What this exercise asks:
(a) From the forum thread on competitive programming below, list every equation that the thread writes in mathematical notation for the Fibonacci numbers.
(b) Put lines of the records into a Markdown table with the columns Number and Record line, one row per line and no rows for blank lines. Begin at the line that has "Specials (35, 28)" and stop after the line that has "BJP LS list: Shivraj, Scindia".

Source document:
*-*-*

I did competitive programming in college, so I can explain how to break down the problem. But, I'd need to see the specific problem to explain how I approach it.
Generally, there's a few main "tricks" (or patterns) for solving programming problems, and the main task is recognizing which one is needed for the problem.
I would also say that a lot of competitive-programming style problems are not generally useful for the real world. In the last year at my job, the most complicated algorithm my team has used has probably mean... merging two sorted lists. And, if you didn't know how to do that before, you could just Google it, and spend a few days understanding, since the real world doesn't really require you to have too many algorithms memorized in your heart.
First, the problem defines the Fibonacci numbers, though very poorly. (There are lots of questions about the Fibonacci numbers on Codewars, so they are probably assuming you have seen it before).
Each term in the Fibonacci sequence is the sum of the previous two:
0 + 1 = 1
1 + 1 = 2
1 + 2 = 3
2 + 3 = 5
3 + 5 = 8
5 + 8 + 13
......
This can be written in the mathematical notation, F(0) = 0, F(1) = 1, F(n) = F(n-2) + F(n-1), which is also included in the problem.

*-*-*

Given data:

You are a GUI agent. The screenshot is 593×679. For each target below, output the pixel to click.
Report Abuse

*-*-*

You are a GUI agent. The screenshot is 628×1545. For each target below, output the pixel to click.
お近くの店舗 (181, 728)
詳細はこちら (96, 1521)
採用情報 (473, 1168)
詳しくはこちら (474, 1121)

*-*-*

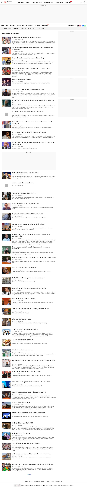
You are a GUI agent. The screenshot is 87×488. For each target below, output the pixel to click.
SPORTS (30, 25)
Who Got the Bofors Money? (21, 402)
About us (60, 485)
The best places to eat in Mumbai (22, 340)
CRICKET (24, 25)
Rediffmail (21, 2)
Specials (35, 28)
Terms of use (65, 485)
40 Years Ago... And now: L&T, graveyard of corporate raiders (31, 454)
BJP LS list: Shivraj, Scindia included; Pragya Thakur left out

*-*-*

Problem solutions:
(a)
- F(0) = 0
- F(1) = 1
- F(n) = F(n-2) + F(n-1)

(b)
| Number | Record line |
|---|---|
| 1 | Specials (35, 28) |
| 2 | Terms of use (65, 485) |
| 3 | 40 Years Ago... And now: L&T, graveyard of corporate raiders (31, 454) |
| 4 | BJP LS list: Shivraj, Scindia included; Pragya Thakur left out |